The Journal of Endocrinology is a monthly peer-reviewed scientific journal that publishes original research articles, reviews and commentaries. Its focus is on endocrine physiology and metabolism, including hormone secretion, hormone action, and biological effects. The journal considers basic and translational studies at the organ and whole organism level.

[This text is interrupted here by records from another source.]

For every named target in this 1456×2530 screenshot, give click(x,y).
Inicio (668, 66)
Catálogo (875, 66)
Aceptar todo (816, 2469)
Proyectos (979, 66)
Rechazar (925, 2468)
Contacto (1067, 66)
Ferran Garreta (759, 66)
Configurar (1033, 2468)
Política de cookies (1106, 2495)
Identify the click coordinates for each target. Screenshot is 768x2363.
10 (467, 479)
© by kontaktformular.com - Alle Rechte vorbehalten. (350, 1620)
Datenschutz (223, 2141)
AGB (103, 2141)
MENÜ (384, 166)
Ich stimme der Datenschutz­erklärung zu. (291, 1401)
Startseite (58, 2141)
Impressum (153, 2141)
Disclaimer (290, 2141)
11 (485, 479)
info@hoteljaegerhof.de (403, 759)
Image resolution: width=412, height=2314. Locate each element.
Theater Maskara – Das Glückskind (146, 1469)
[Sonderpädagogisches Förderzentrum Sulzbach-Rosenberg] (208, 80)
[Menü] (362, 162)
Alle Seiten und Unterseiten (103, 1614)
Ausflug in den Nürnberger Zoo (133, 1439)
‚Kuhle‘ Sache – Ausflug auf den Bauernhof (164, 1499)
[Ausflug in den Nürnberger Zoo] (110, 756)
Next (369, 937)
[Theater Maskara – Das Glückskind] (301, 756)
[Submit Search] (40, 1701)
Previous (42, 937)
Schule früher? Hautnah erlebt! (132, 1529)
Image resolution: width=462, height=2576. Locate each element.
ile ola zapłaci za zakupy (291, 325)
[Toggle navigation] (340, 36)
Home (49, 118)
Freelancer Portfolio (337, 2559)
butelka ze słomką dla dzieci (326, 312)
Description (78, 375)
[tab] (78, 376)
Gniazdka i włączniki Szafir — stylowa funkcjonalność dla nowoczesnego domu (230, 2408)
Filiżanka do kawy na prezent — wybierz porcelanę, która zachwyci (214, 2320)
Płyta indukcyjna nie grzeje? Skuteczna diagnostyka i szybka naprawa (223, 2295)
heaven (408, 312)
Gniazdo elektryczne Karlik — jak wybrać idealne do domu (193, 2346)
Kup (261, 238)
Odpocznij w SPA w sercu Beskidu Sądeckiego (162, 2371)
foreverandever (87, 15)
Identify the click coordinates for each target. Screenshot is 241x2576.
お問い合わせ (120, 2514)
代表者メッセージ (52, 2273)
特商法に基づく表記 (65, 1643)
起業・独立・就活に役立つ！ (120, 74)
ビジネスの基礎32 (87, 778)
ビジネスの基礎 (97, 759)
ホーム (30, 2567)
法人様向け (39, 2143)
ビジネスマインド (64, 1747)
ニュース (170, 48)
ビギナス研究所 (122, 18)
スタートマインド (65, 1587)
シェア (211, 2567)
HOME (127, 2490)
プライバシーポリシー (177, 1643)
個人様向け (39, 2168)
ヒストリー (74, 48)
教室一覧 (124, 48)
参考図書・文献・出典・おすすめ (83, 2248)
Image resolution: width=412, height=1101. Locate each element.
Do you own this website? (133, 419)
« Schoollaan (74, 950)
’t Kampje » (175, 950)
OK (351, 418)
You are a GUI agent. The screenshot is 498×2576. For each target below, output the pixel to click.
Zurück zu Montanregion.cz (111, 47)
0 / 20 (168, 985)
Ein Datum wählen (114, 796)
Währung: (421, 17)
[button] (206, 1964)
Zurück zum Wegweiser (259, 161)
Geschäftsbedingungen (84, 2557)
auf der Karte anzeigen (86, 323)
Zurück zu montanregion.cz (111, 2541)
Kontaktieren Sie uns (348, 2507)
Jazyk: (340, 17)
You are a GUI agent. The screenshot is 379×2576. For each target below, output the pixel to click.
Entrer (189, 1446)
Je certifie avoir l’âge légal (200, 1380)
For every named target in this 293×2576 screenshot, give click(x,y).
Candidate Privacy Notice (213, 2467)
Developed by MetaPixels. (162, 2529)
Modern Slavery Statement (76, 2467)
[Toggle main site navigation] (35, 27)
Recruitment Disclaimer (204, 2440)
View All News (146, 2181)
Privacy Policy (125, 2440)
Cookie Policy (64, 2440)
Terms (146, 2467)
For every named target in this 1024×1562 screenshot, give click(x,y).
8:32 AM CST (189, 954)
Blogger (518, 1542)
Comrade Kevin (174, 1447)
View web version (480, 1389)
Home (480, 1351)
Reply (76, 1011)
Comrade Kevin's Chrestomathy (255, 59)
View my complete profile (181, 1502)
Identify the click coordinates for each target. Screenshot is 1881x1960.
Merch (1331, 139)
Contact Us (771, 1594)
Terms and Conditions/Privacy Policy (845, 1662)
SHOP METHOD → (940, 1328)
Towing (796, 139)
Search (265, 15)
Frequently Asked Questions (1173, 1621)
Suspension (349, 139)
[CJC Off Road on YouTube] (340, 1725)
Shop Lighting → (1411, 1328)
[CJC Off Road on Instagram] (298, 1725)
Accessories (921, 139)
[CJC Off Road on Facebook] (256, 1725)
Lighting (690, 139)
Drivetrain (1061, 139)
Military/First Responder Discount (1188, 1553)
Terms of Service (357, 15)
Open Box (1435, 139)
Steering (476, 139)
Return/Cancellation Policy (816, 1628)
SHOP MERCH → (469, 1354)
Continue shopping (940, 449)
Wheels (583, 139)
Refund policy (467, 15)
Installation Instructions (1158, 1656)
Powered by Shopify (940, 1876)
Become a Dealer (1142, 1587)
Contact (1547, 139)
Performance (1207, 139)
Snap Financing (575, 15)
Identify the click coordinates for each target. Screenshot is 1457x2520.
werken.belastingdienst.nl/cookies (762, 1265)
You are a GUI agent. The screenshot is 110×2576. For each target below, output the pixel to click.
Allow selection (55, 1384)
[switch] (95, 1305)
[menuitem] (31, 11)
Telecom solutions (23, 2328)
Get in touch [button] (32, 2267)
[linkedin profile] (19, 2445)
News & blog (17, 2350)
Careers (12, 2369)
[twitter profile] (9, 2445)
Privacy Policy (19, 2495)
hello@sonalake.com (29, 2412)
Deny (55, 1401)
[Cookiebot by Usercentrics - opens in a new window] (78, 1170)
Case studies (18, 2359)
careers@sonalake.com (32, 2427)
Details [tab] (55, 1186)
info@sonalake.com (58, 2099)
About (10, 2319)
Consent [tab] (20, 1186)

The journal is published by Bioscientifica on behalf of the Society for Endocrinology. It is also an official journal of the European Society of Endocrinology and the Endocrine Society of Australia. The co-editors-in-chief are Martin Haluzík (Charles University) and Colin Farquharson (University of Edinburgh). According to the Journal Citation Reports, the journal has a 2020 impact factor of 4.286.

History
The journal was conceived by Sir Charles Dodds Bart FRS (the founding editor-in-chief), Sir Frank Young FRS, Sir Alan Parkes FRS, and Lord Solly Zuckerman OM KCB FRS in 1937. The first issue was published in 1939 (it took two years to process the papers from draft manuscript to print) and contained 45 research articles. By 1946, five volumes had been published.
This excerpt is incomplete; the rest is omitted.